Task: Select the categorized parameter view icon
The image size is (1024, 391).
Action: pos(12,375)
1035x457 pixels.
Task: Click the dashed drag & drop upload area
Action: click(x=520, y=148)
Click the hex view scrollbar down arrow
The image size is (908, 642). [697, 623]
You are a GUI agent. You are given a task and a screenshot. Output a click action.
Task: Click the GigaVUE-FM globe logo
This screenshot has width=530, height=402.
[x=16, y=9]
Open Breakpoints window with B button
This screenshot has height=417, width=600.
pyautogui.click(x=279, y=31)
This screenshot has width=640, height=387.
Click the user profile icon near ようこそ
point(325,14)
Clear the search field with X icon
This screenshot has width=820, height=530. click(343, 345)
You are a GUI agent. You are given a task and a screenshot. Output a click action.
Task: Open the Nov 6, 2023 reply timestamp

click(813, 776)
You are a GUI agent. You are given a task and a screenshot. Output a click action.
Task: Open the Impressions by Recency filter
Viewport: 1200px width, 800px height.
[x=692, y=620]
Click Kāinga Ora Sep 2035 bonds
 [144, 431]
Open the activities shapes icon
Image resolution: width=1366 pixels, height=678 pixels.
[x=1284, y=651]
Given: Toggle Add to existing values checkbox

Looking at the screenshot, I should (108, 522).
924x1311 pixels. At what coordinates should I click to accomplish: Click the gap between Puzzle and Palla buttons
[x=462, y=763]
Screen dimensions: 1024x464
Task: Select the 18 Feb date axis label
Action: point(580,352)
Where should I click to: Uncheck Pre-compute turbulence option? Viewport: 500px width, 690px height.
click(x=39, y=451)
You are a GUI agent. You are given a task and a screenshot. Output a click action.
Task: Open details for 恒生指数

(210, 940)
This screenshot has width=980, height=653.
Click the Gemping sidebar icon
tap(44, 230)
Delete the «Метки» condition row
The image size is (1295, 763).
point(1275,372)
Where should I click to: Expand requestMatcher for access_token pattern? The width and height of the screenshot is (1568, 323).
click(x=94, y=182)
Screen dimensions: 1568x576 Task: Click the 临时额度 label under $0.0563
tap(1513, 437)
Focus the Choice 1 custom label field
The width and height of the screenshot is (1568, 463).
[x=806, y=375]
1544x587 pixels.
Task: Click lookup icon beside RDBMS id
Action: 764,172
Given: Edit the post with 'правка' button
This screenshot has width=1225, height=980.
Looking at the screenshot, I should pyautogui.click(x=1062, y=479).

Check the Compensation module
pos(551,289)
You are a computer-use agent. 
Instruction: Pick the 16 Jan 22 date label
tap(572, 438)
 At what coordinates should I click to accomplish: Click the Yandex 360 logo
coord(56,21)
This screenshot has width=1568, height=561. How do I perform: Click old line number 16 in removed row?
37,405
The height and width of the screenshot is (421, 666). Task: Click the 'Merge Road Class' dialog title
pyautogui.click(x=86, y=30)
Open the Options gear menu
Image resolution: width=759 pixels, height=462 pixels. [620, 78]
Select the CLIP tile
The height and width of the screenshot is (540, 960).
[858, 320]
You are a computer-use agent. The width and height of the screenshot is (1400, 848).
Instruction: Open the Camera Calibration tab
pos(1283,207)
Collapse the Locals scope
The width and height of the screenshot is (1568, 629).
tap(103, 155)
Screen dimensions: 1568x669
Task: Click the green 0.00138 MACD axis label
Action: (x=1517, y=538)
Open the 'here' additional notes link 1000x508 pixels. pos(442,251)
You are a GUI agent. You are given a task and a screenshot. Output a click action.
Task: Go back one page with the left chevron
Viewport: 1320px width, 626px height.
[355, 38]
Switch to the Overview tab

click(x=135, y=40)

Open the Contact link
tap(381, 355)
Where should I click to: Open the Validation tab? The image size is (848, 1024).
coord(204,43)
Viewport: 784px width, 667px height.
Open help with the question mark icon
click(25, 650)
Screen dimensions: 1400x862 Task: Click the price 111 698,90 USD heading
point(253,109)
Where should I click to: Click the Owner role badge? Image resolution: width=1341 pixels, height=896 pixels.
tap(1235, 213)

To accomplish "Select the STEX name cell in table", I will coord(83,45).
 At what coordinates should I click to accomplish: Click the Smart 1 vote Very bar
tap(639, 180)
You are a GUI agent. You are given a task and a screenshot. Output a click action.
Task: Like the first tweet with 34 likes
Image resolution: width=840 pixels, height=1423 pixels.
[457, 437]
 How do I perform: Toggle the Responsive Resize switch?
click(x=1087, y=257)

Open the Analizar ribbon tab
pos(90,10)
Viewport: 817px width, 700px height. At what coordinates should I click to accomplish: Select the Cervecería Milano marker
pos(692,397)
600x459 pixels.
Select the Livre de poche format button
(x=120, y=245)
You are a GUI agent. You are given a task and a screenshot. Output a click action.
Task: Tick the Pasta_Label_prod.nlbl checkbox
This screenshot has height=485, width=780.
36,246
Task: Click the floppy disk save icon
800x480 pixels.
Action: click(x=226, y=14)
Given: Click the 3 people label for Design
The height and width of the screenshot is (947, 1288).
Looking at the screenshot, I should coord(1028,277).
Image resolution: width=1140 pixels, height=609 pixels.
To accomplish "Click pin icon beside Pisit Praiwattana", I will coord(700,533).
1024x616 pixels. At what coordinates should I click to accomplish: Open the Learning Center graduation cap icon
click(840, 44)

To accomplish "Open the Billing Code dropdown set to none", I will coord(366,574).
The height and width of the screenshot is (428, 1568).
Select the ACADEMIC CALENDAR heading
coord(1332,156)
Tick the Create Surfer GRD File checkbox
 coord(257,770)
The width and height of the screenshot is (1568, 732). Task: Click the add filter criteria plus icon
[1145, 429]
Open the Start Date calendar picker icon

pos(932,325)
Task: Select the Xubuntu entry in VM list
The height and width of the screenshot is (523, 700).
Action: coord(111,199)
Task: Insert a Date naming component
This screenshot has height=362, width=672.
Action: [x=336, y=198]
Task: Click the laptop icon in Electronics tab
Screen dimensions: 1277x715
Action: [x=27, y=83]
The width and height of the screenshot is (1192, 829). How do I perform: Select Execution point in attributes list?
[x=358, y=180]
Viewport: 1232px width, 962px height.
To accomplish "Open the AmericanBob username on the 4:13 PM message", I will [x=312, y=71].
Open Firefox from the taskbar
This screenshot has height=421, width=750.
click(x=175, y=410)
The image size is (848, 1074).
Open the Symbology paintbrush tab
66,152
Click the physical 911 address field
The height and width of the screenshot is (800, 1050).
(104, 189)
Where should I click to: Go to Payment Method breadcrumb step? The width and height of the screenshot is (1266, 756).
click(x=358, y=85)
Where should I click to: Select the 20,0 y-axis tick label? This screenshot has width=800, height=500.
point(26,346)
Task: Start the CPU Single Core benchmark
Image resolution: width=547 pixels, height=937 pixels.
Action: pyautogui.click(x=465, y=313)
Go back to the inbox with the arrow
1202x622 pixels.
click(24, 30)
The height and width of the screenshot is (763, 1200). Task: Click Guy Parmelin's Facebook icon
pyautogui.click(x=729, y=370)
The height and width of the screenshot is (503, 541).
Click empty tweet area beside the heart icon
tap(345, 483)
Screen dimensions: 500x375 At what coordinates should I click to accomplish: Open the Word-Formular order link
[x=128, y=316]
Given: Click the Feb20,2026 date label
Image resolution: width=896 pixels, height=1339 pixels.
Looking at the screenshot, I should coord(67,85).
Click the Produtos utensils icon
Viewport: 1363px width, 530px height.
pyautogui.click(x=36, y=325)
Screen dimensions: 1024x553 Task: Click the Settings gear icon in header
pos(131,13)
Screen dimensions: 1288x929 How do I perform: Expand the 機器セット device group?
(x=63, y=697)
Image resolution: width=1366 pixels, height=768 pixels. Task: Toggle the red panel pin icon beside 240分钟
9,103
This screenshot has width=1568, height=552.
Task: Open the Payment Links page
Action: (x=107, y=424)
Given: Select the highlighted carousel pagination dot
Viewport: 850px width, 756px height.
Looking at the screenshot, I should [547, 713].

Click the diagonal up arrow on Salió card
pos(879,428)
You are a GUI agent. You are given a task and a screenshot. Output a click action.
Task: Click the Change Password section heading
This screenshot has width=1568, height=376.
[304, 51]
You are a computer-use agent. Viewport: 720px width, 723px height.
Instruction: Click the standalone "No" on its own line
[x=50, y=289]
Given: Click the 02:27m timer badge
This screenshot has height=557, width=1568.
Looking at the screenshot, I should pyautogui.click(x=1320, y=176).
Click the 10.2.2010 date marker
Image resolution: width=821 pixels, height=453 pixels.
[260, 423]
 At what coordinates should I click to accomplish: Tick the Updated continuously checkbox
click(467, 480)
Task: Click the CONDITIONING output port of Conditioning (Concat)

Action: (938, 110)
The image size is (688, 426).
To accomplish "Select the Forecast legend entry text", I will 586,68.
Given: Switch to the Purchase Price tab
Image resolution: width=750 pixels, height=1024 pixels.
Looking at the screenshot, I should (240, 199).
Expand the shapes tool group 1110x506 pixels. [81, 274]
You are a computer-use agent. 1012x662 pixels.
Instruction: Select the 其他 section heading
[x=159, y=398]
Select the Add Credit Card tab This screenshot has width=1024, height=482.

-----

Both the line containing "Click the hex view scrollbar down arrow" and the line containing "Open Breakpoints window with B button" belong in the answer. Print them and every line above that falls between them exactly, and no others.

Click the hex view scrollbar down arrow
The image size is (908, 642). [697, 623]
You are a GUI agent. You are given a task and a screenshot. Output a click action.
Task: Click the GigaVUE-FM globe logo
This screenshot has width=530, height=402.
[x=16, y=9]
Open Breakpoints window with B button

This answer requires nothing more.